家内、いや、女王陛下の追求が厳しくて。できる限り、「ショートショートnoteカードゲーム」を使って、ショートショートを書くことを、少しずつ始めている。


お題は、以下の3つが残っている。このお題で、日曜日、順次、書けるときに、書いていこうと思っている。

ルーレットを回そう。

今回のカードで残るお題は、この3つ
ルーレットで、「黒い笛」に、決定


では、本編、「黒い笛」410文字を、どうぞ。


☆    ☆    ☆


正康まさやすの家には、代々家宝として伝わる、黒い笛がある。

言い伝えによると、これを吹くと、黒き魔神が現れ、敵を殲滅せんめつするという。ただし、絶体絶命のピンチにおちいらない限りは、決して、使うことは許されないと聞いていた。

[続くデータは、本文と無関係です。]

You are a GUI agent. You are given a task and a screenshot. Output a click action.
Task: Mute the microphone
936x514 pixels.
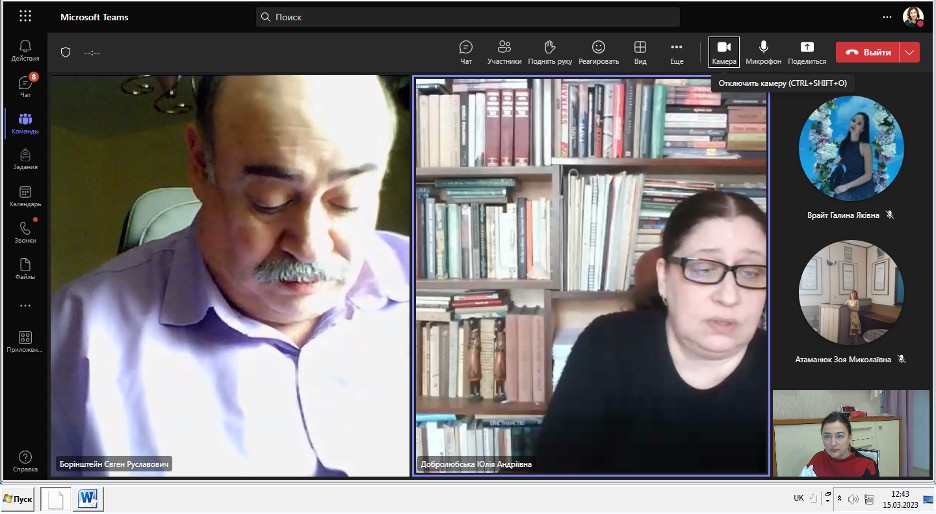tap(763, 51)
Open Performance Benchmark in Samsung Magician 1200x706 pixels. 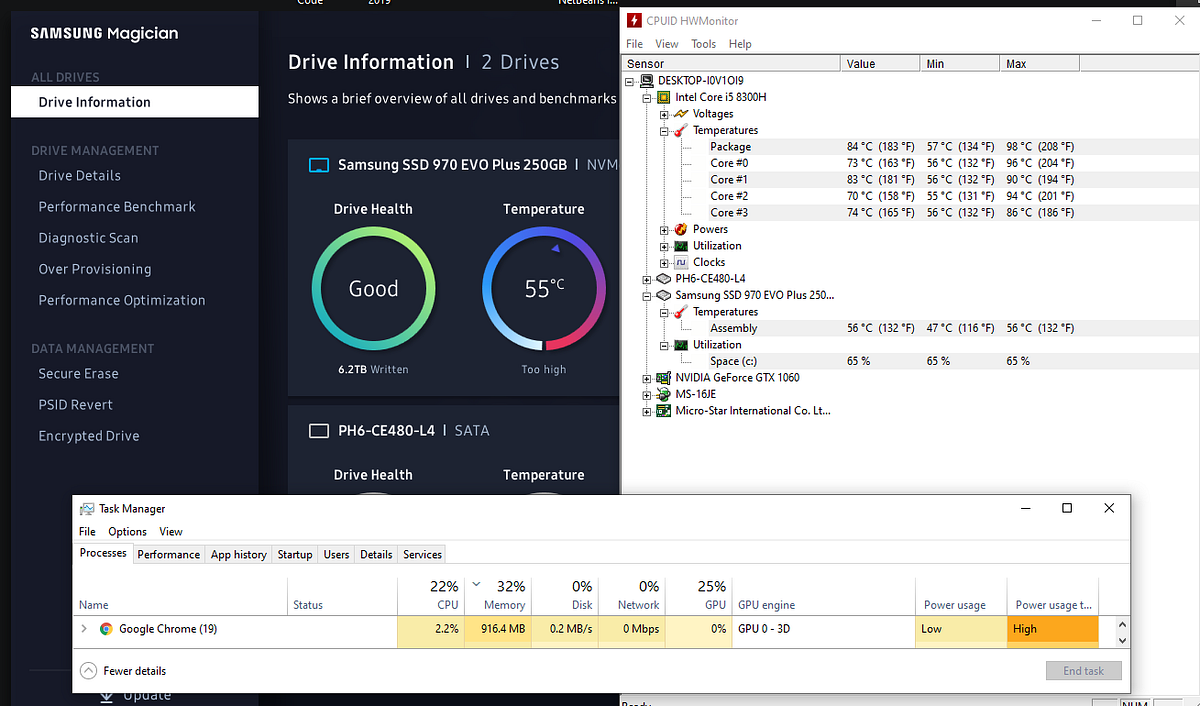coord(117,207)
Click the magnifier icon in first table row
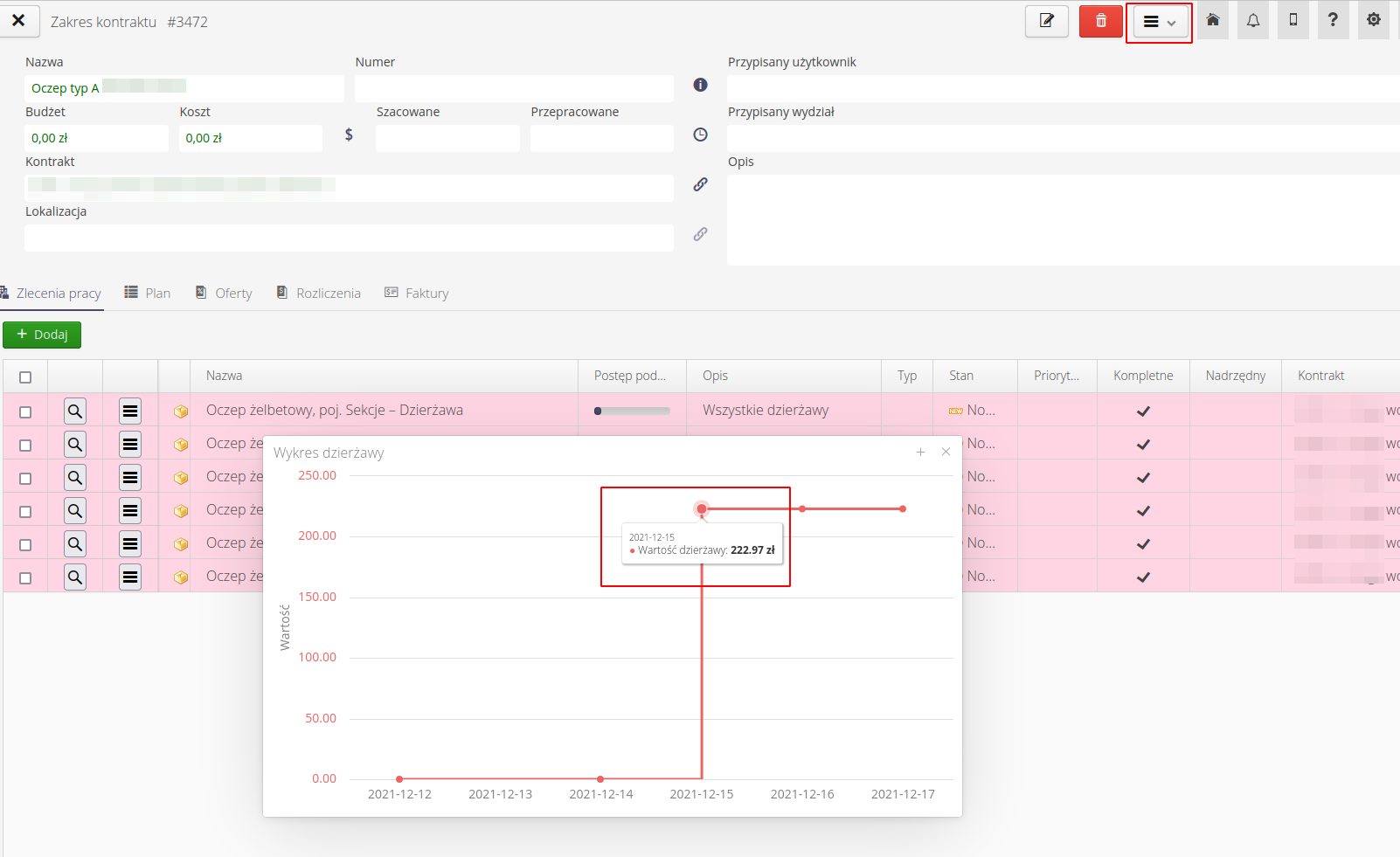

両親共に亡くなり、田舎に帰るか、このままいるか、悩んでいるところへ、家を安価に、簡単に引き取るという話が持ち上がった。

いろいろ悩んだ末、託すことにしようかと思った。

契約の日。何の気なしに、笛を手に取った。そして、思った。

もう、処分するかも知れない。一度、吹いてみようか。そして、吹いてみた。

魔神は、現れなかった。


次の日。ニュースで、業者が詐欺容疑さぎようぎで逮捕されたと流れた。

正康まさやすは、ほどなく田舎に帰り。兄弟も帰ってきて。にぎやかになり、子供たちは、自然の中で、のんびり暮らすようになった。

黒い笛は、神棚の奥に置いてある。魔神は出てこなかったが、家族の笑顔を守る、家宝の笛であった。